You described this project as a kind of “deep breath” after the intensity of Girl With No Face. How did the process of writing and producing this album differ creatively and emotionally from your last record?
It differed very much in that it flowed pretty seamlessly and happened pretty quickly. It was a calmer, more grounded energy, and I think that is reflected pretty strongly in the tempos and organic instrumentation choices. Really a completely different writing experience.

The album introduces The Infant Marie as an alter ego and narrative lens. Can you tell us more about who The Infant Marie is and what she symbolises within this new era?
The Infant Marie is the protagonist of the album. She is a time traveller who, defying the laws of physics, exists in two places at once—both in her transparent cube, distilled in space and nostalgia and viewable from outside the cube in modern times. She personifies the experience of nostalgia and projection I felt while writing these songs.
Songs like “7th Floor” and “Is Anybody Out There” have this haunting, cinematic atmosphere, yet they’re grounded in human emotion. How do you balance the surreal and the deeply personal in your songwriting?
I’m not sure, but there is definitely a sense of the work being both something intimate and personal to me, but also an energy that comes from elsewhere that I am simply channeling.
Happiness Is Going to Get You was largely written on piano and self-produced. What did returning to the piano and producing independently bring out in your sound that you hadn’t explored before?
I think it was more a matter of having the confidence to go back to my original instrument and just let my instinct guide me.
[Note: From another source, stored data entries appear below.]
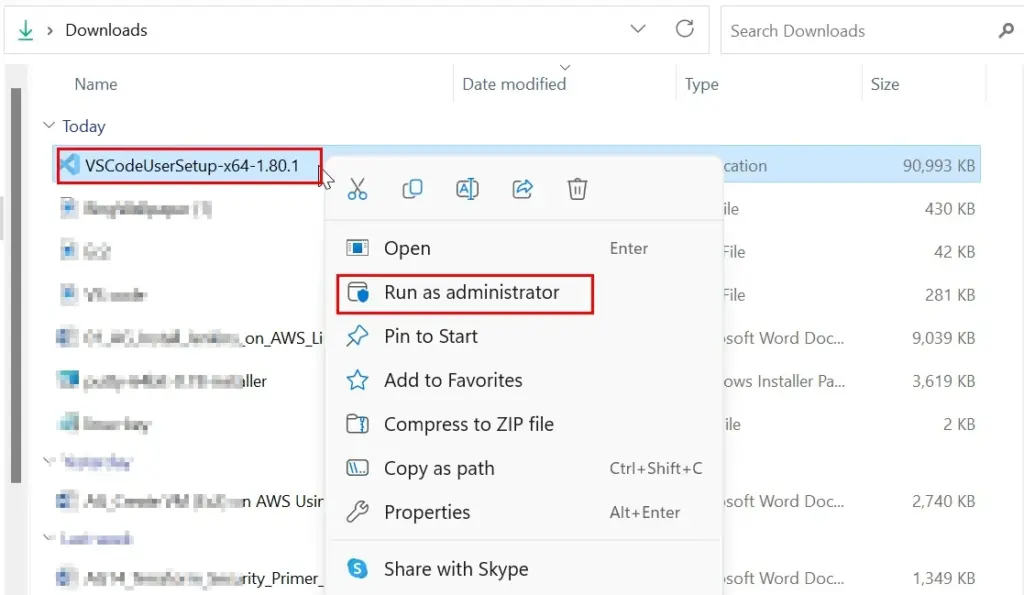Click the Downloads arrow icon in the breadcrumb
The image size is (1024, 595).
tap(24, 30)
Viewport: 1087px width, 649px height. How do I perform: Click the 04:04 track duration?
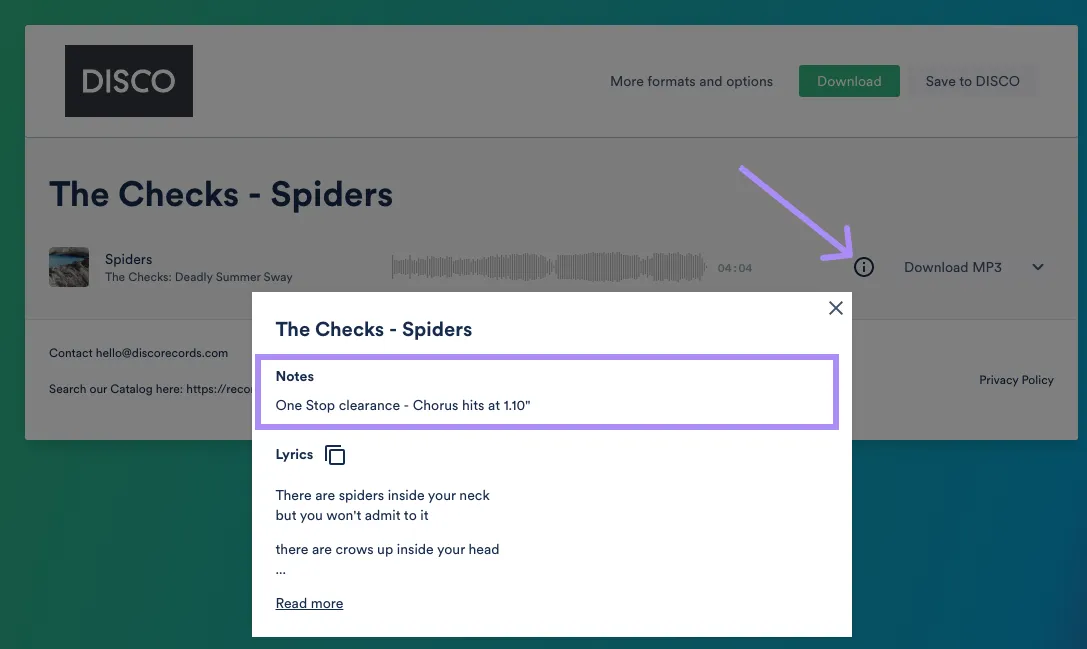pyautogui.click(x=734, y=268)
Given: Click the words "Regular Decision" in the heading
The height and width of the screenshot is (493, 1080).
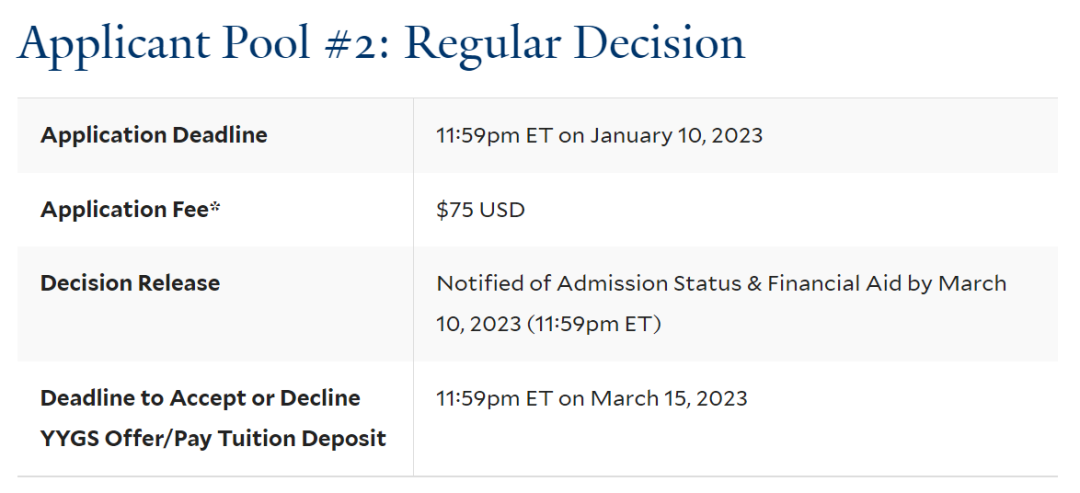Looking at the screenshot, I should (575, 44).
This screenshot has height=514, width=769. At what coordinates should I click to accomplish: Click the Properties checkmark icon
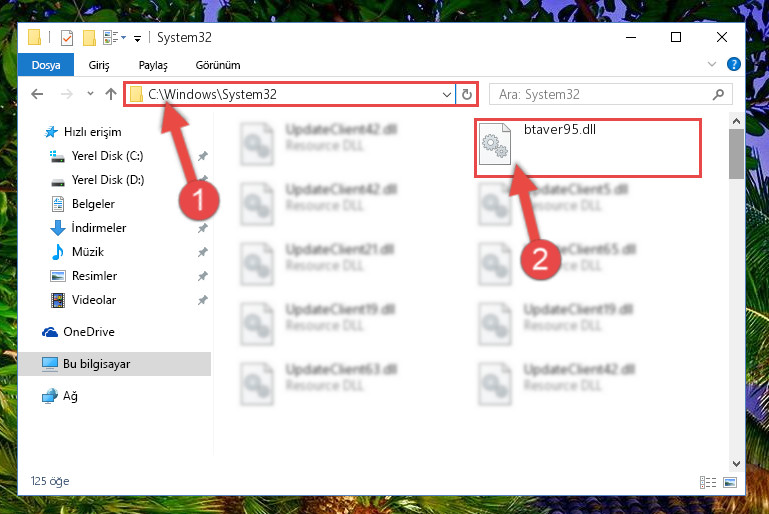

Not really having many references, source material, or sonic interests to excite me, I’m just letting the songs find themselves.
The instrumentation, harpsichord, timpani, and detuned synths feel like a blend of Baroque and futuristic. Were there particular artists, eras, or sonic references that guided that palette?
A sense of nostalgia and an exploration of memories, of projecting the future. I wanted a sonic representation of past decades as well as a representation of what is happening right now.
You’ve described the album as revisiting “tableaus of your life with wide, wet eyes.” Was there a specific memory or emotional moment that became the heartbeat of this record?
I think the heartbeat of the record is probably “Happiness Is Gonna Get You.” This puts into words the essence of what this record is about.
The new single “7th Floor” imagines an elevator through “dream-logic limbo.” If that elevator represented your own artistic journey, what floor do you think you’re on right now?
Hahah, no idea. But it’s essentially about never making it to your destination, which I definitely relate to as a creative.
You’re about to join Magdalena Bay on tour across the UK and Europe before headlining your own North American run. How do you approach translating such layered, conceptual work to a live environment?
God, I don’t know. Ask me in a couple of months—I’m trying to figure it out currently.
Looking at your body of work from CollXtion to Girl With No Face to now, what feels like the throughline connecting these eras of Allie X?
The exploration of identity. The X in my name represents the unknown, the infinite variable. I think my sound evolves and changes as I try to understand myself better, and that is the throughline.
The New York Times described your sound as fitting for “haunted dollhouses or Tim Burton films.” Do you embrace that darker theatricality as part of your identity, or does it emerge naturally from the way you create?
I think both?
With Happiness Is Going to Get You exploring both chaos and calm—what do you hope listeners take away emotionally after hearing it start to finish?
I hope they are able to reflect upon their own lives in a meaningful way. Or maybe they don’t even think too much, and they just get to feel something. I’m not really sure.